Harriero cerró la puerta dejándolo sentado en su sillón de piel, valorado en varios miles, junto a una irritación que tendría consecuencias muy severas; como que se llamaba Lagarto —bueno, ese tan solo era el apodo con el que unos pocos le conocían —, que así sería.

Ese maldito inspector se estaba tomando demasiadas libertades, ¡demasiadas! Tal vez sería una buena idea darle una lección para que entendiera de una jodida vez cual es su lugar en la jerárquica organización. No iba a permitir que sus lacayos se pusieran a decidir por su propia cuenta.

Bueno, eso tendría que esperar, había cosas mucho más importantes en ese momento y el plan tramado por su subordinado no era del todo deficiente, de hecho, si salía bien podría solucionar unas cuantas cosas.

Lagarto se levantó del sillón y caminó sobre la lujosa moqueta de su despacho en dirección a la mesa de roble oscuro donde guardaba tras una vitrina, y sobre un tapiz de terciopelo, sus palos de golf.

Levantó el cristal con cuidado, y tomó uno de ellos, de alta gama y brillante, que reflejaba la luz opaca de la lámpara —fuera oscurecía y necesitaba una iluminación tenue para relajarse—. Lo llevó al otro extremo de la habitación donde tenía preparado un hoyo contra el estrés de oficina.

Trataba aquella madera con mimo, casi acariciándola en cada uno de sus movimientos. Era como su amante secreta, liberadora de todos sus pesares.
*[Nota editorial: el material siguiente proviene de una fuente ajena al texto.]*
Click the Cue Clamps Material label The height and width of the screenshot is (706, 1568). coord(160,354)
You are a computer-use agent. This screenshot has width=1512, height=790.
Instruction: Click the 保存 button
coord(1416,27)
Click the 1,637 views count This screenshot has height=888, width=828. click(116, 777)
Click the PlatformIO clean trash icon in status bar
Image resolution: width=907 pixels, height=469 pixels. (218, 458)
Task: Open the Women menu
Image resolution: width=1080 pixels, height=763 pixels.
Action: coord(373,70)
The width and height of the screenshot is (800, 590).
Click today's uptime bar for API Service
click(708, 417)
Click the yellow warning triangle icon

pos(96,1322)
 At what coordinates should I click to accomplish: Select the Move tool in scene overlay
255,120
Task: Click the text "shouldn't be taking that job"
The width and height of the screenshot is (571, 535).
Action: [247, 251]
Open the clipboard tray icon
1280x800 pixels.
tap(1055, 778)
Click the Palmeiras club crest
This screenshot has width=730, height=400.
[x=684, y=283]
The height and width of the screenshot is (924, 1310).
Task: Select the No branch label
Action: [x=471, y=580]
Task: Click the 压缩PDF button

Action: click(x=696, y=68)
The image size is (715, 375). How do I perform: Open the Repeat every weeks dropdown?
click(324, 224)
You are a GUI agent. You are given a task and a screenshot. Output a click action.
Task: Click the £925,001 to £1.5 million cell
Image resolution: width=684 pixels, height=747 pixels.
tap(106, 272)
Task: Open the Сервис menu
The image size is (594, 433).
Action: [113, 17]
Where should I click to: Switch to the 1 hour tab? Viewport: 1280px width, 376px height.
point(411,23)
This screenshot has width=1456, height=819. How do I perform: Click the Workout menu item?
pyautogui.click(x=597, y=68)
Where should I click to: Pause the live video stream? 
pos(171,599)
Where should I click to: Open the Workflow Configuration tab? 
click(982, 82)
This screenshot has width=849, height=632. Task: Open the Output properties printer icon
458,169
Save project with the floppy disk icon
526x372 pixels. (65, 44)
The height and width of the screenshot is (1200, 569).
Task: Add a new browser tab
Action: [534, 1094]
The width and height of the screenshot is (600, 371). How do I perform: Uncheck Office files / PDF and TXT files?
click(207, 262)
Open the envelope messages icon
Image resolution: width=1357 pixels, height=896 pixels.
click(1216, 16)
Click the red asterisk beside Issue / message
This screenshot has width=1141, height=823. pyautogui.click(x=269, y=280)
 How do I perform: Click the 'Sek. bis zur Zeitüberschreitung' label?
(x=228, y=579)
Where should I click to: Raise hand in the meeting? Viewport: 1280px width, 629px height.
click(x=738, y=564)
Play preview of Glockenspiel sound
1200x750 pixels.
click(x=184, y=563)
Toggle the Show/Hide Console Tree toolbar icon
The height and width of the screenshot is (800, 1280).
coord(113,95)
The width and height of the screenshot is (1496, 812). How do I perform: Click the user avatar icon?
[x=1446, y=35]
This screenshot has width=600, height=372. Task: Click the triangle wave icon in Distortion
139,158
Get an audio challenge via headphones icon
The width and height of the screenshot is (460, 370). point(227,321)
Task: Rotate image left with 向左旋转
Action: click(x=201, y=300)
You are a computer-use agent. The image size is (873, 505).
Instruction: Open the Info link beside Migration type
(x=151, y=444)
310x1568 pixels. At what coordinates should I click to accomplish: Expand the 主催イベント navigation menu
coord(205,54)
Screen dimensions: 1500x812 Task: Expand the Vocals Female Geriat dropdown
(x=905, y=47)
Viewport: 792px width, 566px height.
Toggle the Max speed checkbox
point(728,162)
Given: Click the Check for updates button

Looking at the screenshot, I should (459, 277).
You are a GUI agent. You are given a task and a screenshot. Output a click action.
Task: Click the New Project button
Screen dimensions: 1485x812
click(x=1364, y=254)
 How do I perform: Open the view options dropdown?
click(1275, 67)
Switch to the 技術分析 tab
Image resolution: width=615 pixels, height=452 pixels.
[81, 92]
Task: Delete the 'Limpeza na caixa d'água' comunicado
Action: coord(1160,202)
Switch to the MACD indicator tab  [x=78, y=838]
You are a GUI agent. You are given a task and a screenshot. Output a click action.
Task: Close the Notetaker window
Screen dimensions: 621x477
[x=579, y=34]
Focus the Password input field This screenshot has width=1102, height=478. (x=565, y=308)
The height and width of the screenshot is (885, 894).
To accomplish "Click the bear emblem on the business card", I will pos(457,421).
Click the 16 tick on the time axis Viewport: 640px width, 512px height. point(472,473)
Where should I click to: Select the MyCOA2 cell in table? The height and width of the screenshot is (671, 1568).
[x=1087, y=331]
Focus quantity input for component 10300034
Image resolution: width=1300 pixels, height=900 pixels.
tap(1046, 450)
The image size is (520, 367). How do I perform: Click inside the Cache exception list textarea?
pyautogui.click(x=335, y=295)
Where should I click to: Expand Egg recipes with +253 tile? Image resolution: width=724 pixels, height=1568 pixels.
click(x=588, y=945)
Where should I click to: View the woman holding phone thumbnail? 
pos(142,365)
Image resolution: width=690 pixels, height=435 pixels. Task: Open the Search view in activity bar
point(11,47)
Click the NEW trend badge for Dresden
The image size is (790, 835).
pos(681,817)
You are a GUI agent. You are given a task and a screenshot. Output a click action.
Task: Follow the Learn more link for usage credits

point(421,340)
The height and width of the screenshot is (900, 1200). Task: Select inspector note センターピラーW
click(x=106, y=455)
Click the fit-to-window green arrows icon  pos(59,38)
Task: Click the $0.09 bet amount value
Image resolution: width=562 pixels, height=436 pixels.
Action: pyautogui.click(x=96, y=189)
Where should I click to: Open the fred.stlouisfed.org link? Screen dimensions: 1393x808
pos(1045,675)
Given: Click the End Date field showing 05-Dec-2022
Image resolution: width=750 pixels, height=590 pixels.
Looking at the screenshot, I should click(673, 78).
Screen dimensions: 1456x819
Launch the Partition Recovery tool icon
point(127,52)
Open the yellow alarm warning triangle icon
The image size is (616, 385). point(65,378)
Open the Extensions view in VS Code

Golpeó algunas bolas y su mente se relajó, era una medicina milagrosa y la necesitaba en ese momento. Debía tener todos sus sentidos alerta, pues tenía que solucionar varios asuntos.

Ese detective, ese tal «Simón», podía ser un problema; había estado con ese otro estúpido policía en el cementerio de Guadiana, cometiendo una barbarie con los difuntos que había ordenado mover hasta allí. Esperaba que sus hombres fueran tan buenos como siempre le habían asegurado tanto Harriero como el resto de sus segundos, y no hubieran dejado ningún cabo suelto demasiado esclarecedor que dificultaran el plan:

Ese detective, debía seguir una serie de pistas que apuntaran en una dirección totalmente opuesta a la suya, incriminando sutilmente a otro individuo que cargara con todos los crímenes que su asociación había generado hasta el momento; los cuales no eran pocos precisamente. Había que reconocer que sería estupendo poder comenzar desde cero sin todos esos asesinatos a sus espaldas, un nuevo inicio de forma más discreta. Para tal misión ya tenía seleccionado a alguno de sus mejores hombres y estaban trabajando en ello.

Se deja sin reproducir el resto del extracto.